++++ EXCERPTED RECORDS

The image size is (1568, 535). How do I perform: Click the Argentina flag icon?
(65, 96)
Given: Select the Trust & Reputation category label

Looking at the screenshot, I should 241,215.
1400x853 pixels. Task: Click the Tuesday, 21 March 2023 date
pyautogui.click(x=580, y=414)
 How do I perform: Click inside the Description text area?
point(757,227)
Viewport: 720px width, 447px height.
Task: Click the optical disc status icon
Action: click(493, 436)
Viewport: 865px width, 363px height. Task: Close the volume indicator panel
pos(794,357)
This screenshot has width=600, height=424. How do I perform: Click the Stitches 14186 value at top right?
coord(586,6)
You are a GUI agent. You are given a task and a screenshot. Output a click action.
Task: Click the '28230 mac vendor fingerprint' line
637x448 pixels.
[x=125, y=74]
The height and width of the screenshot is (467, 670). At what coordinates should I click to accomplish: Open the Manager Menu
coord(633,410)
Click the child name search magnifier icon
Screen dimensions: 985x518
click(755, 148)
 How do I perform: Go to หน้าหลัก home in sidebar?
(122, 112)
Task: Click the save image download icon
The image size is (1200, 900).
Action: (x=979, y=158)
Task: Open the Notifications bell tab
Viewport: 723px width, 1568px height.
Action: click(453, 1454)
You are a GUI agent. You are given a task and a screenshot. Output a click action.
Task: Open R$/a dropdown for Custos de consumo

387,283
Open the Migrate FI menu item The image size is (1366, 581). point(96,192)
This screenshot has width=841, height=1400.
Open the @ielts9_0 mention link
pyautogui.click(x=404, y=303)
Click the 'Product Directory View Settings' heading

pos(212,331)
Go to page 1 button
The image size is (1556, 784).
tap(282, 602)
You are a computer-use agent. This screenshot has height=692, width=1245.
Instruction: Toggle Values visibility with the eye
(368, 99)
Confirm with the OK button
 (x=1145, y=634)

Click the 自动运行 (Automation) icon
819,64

++++++++

*TASK BRIEF:*
Write out exactly those lines running from the line with "Task: Click the save image download icon" to the end of the data above, the first and last included.

*RESULT OF THE TASK:*
Task: Click the save image download icon
The image size is (1200, 900).
Action: (x=979, y=158)
Task: Open the Notifications bell tab
Viewport: 723px width, 1568px height.
Action: click(453, 1454)
You are a GUI agent. You are given a task and a screenshot. Output a click action.
Task: Open R$/a dropdown for Custos de consumo

387,283
Open the Migrate FI menu item The image size is (1366, 581). point(96,192)
This screenshot has width=841, height=1400.
Open the @ielts9_0 mention link
pyautogui.click(x=404, y=303)
Click the 'Product Directory View Settings' heading

pos(212,331)
Go to page 1 button
The image size is (1556, 784).
tap(282, 602)
You are a computer-use agent. This screenshot has height=692, width=1245.
Instruction: Toggle Values visibility with the eye
(368, 99)
Confirm with the OK button
 (x=1145, y=634)

Click the 自动运行 (Automation) icon
819,64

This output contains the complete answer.